What Do Additional Bank Service Fees Cover?`
What Do Additional Bank Service Fees Cover?

Many people are familiar with the bank fees that come with having a bank account in Canada. Monthly account fees and transaction fees are generally expected, depending on the type of bank account a person has.

Not everyone knows the additional bank fees they may come across, but it’s important to know about their existence and how much they cost.

Additional service fees at banks aren’t always included in either the monthly account fee or the transaction fees. They also aren’t necessarily charged on every account, so be sure to look at what is included in your account.

Here are some additional bank fees you might face and what they cover.


Account transfer to another financial institution: If you close your account and transfer your money to another bank, you may be charged a fee for each account. Transferring certain account types, such as RRSPs, may incur a higher fee.


ATM fees: These fees cover withdrawals made at bank machines outside your network and are typically charged per transaction. Fees vary depending on whether the ATM used is in Canada, in the US, or outside Canada and the US. 

Cheques, money orders, and wires: If you send money via a cheque, bank draft, money order, or wire, the bank may charge you. You may also be charged for cheques written in a currency other than the currency of the account, tracing the payment and accepting certain types of payments.

Debit card use: Outside of transaction fees, you will likely be charged a fee for debit purchases or returns initiated outside Canada in another currency.

 Dormant account: Banks consider an account inactive if the owner has initiated no transactions within a set period (for example, two years). There might be a fee for maintaining a dormant account. 

Interac e-Transfer: Typically, receiving money through an e-Transfer is free because the person sending the money is charged, usually on a per-transaction basis, but some accounts may waive this fee or offer a certain number of transactions for free. 

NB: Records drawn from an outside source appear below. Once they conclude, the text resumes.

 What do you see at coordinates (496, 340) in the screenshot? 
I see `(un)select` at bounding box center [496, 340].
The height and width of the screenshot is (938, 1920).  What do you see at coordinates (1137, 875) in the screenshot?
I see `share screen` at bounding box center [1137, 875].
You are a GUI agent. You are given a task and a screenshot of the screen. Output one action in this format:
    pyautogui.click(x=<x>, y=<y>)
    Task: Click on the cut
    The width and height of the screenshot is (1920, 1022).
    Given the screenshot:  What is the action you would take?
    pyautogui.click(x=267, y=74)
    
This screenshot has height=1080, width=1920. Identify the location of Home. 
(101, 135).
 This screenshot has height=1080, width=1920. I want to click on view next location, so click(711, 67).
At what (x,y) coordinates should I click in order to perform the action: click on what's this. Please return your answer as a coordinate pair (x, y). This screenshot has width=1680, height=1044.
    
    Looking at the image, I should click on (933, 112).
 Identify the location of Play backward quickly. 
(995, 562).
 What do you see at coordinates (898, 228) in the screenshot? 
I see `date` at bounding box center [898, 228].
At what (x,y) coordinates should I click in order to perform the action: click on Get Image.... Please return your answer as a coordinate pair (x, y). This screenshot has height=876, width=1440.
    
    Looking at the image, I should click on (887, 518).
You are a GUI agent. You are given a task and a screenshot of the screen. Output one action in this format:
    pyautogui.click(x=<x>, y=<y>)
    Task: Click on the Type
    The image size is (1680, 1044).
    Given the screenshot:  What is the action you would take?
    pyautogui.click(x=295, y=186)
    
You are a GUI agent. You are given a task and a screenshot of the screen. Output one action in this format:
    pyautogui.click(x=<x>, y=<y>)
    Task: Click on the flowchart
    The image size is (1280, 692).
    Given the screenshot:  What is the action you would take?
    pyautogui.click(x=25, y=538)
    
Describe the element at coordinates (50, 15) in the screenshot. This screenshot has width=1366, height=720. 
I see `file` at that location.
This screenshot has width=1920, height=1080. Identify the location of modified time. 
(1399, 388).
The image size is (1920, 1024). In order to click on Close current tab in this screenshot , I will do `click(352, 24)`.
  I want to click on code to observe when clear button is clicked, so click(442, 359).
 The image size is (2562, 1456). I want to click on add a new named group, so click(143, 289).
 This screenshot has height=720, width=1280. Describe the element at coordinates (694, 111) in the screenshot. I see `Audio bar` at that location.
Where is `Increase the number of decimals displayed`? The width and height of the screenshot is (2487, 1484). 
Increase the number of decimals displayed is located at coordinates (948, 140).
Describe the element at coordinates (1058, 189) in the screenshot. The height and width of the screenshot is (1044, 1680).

NSF (non-sufficient funds) fee: If a cheque is cashed or a pre-authorized payment that exceeds your balance is withdrawn, you will be charged a fee. This bank fee applies to every transaction that exceeds your balance. 

Safety deposit box: If you rent a box, you are charged rent based on the size. You may also be charged for replacing keys and drilling the box if you cannot locate your keys. Statement fees: These are bank fees for receiving either an interim statement or a copy of your statement. Some banks charge these for all paper statements, while others may charge for an emailed statement. 

Stop payments: A stop payment occurs when you’ve written a cheque from your account or sent an Interac e-Transfer and then asked the bank to stop it from being fulfilled. Fees may depend on whether the payment was made by e-transfer, cheque, or pre-authorized payment and whether you can provide the bank with full payment details. 

These are just some of the additional bank fees you may encounter. Be sure to check with your financial institution to find out what fees they charge and how much they cost.  And remember to read the fine print. 

By knowing this information, you can better manage your finances and avoid costly surprises in the future.